Bei einem Angebot für dieselbe Dienstleistung, welche zum grössten Teil im Ausland erbracht wird, können die Schweizer Lohnkosten nur am Rand als Rechtfertigung herbeigezogen werden. Eine Preisdifferenz bis 10% wäre akzeptabel, alles andere ist nicht hinnehmbar.

Was raten Sie den Schweizer Konsumenten denn in Bezug auf die Reise-
buchung?

Die Konsumenten sollen sich vor der Buchung möglichst umschauen und die Preise nach Möglichkeit online – auch im Ausland –  vergleichen. Im Reisebüro muss man sich auch nicht jeden Preis gefallen lassen. Man sollte versuchen, über den Preis zu verhandeln, mit Hinweis auf die Preisunterschiede. Wobei klar ist: Eine Buchung im Reisebüro hat auch gewisse Vorteile. Da sind die Leute auch ger-ne bereit, den erhaltenen Mehrwert zu bezahlen. Bei Reisen und Fahrzeugkäufen lohnt sich das Verhandeln des Preises insofern, weil eine Familie dabei mehrere Hundert oder sogar Tausend Franken sparen kann!

Sie haben kürzlich gesagt, die Schweiz liege in Bezug auf die Rechte der Konsumenten 15 Jahre hinter der EU zurück. Wie äussert sich das konkret?

In Sachen Garantieleistungen oder Widerrufsrecht sind Schweizer Konsumenten klar schlechter gestellt. Allerdings wurden jetzt in der Sommersession des Parlaments grosse Fortschritte erzielt. Im Bundesgesetz gegen unlauteren Wettbewerb werden im nächsten Frühjahr neue Bereiche aufgenommen, die unlauter sind: unlautere Gewinnversprechen, besser bekannt als «Kaffeefahrten», oder die Nichtbeachtung des Stern-eintrags im Telefonbuch.

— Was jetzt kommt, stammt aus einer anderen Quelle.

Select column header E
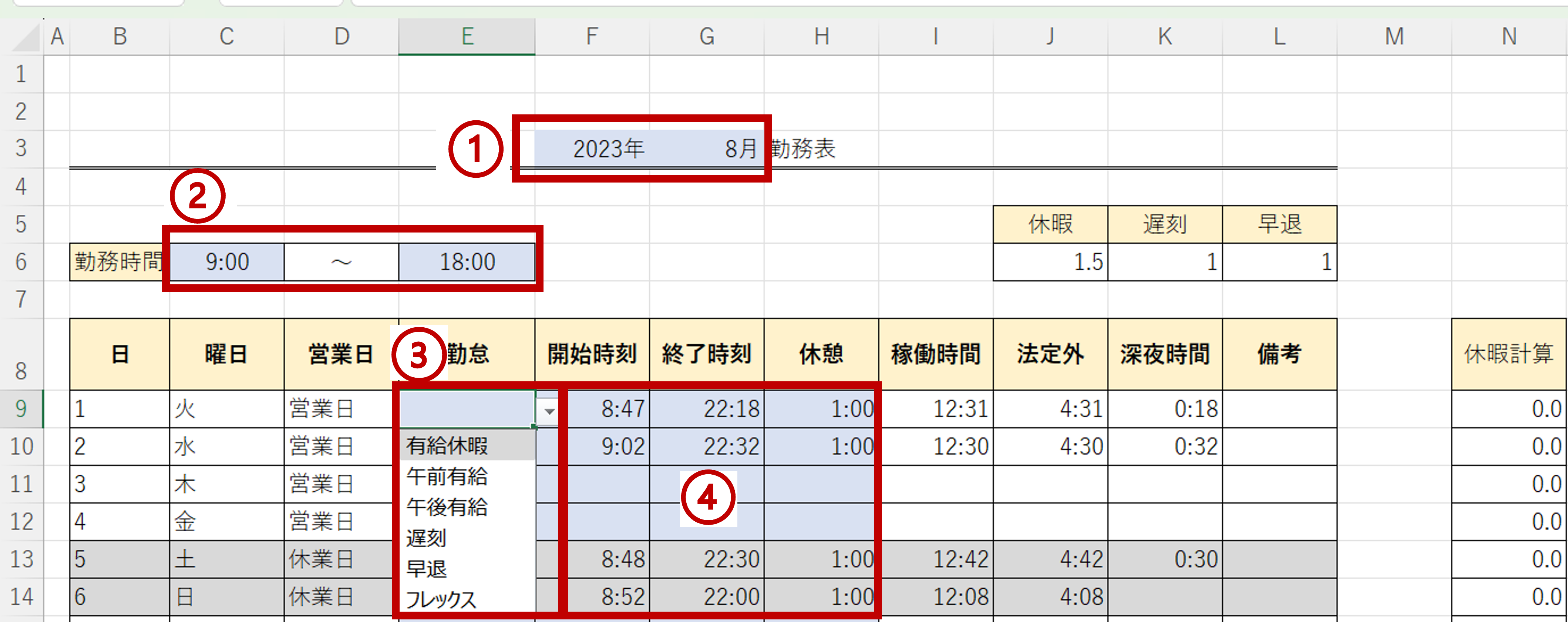The width and height of the screenshot is (1568, 622). [x=467, y=36]
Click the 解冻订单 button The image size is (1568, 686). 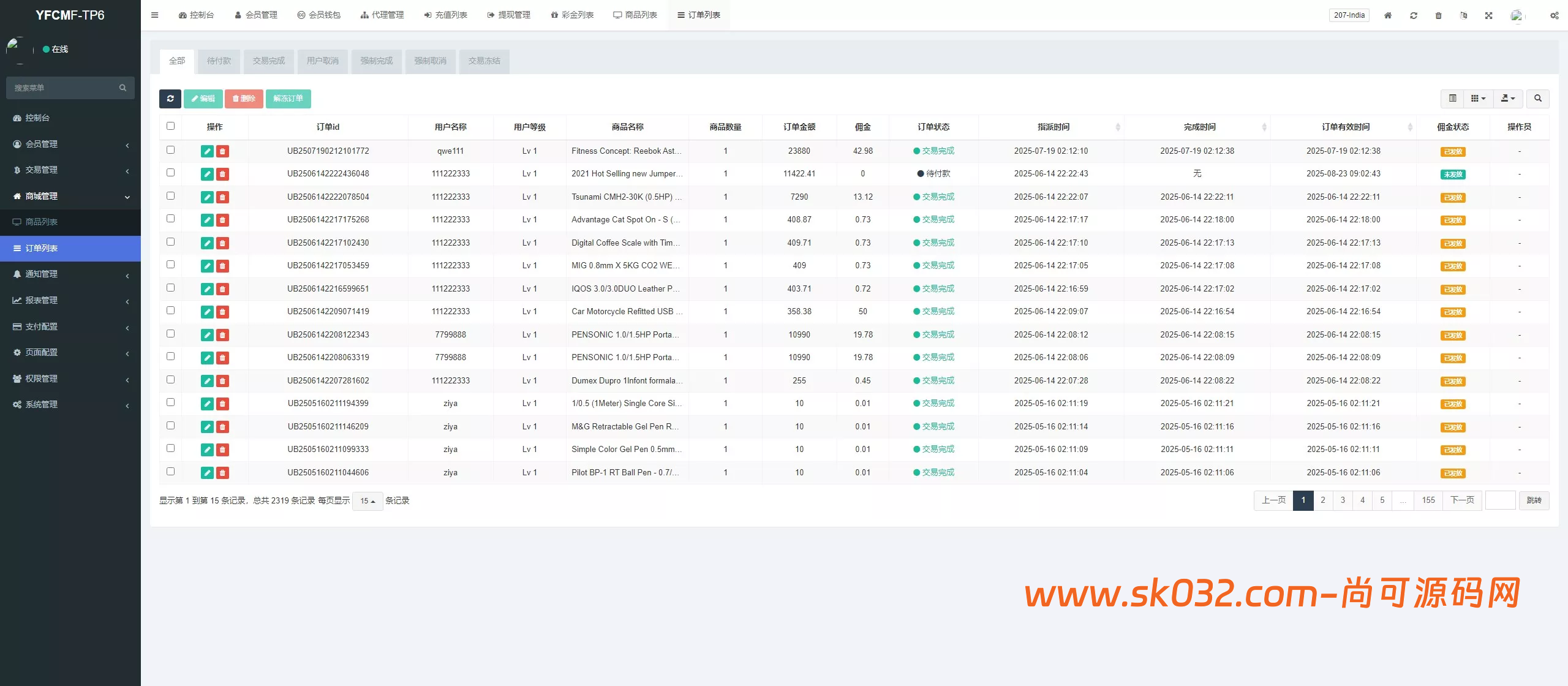(x=288, y=99)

Die durchschnittlichen Reisepreise der Schweizer TOs werden auf den Winter hin um 15% tiefer liegen als im Vorjahr. Genügt das nicht? 

Das ist erfreulich und ein Schritt in die richtige Richtung. Allerdings sollten die Preise nicht einfach starr sein, sondern bei allfälligen schnellen und/oder grossen Kursschwankungen angepasst werden können.

Auch nach oben?

Unsere Erfahrung zeigt, dass Preisanpassungen nach oben immer sehr schnell erfolgen und nicht monatelang hinausgezögert werden. Um einen unverhältnismässigen Preisanstieg zu vermeiden, könnten Preisobergrenzen festgelegt werden. Doch solche festzulegen, ist auch nicht unproblematisch: Am Schluss orientieren sich alle Unternehmen an der Preisobergrenze, aber niemand verkauft unter diesem Preis. 

Also bleiben nur tagesaktuelle Tarife.

Auch solche sind aus unserer Sicht keine Option. Damit wird etwa den Familien die Möglichkeit genommen, ihre Ferien entsprechend dem geplanten Ferienbudget zu buchen. Saisonpreise sind schon gut; es sollte aber möglich sein, diese in einem gewissen Spielraum flexibel zu handhaben, damit Währungsgewinne sofort weitergegeben werden können.

Was halten Sie von den Flugtarifen, wo immer mehr Tarifbestandteile aus dem Tarif ausgegliedert werden?

Wir kämpfen schon lange dagegen, dass immer mehr Zuschläge separat verrechnet werden. Wir setzen uns dafür ein, dass auch Airlines in ihrer Werbung gemäss den Verordnungen der Preisbekanntgabeverordnung einen Gesamtpreis darstellen müssen, in welchem sämtliche Zuschläge von Beginn weg integriert sind.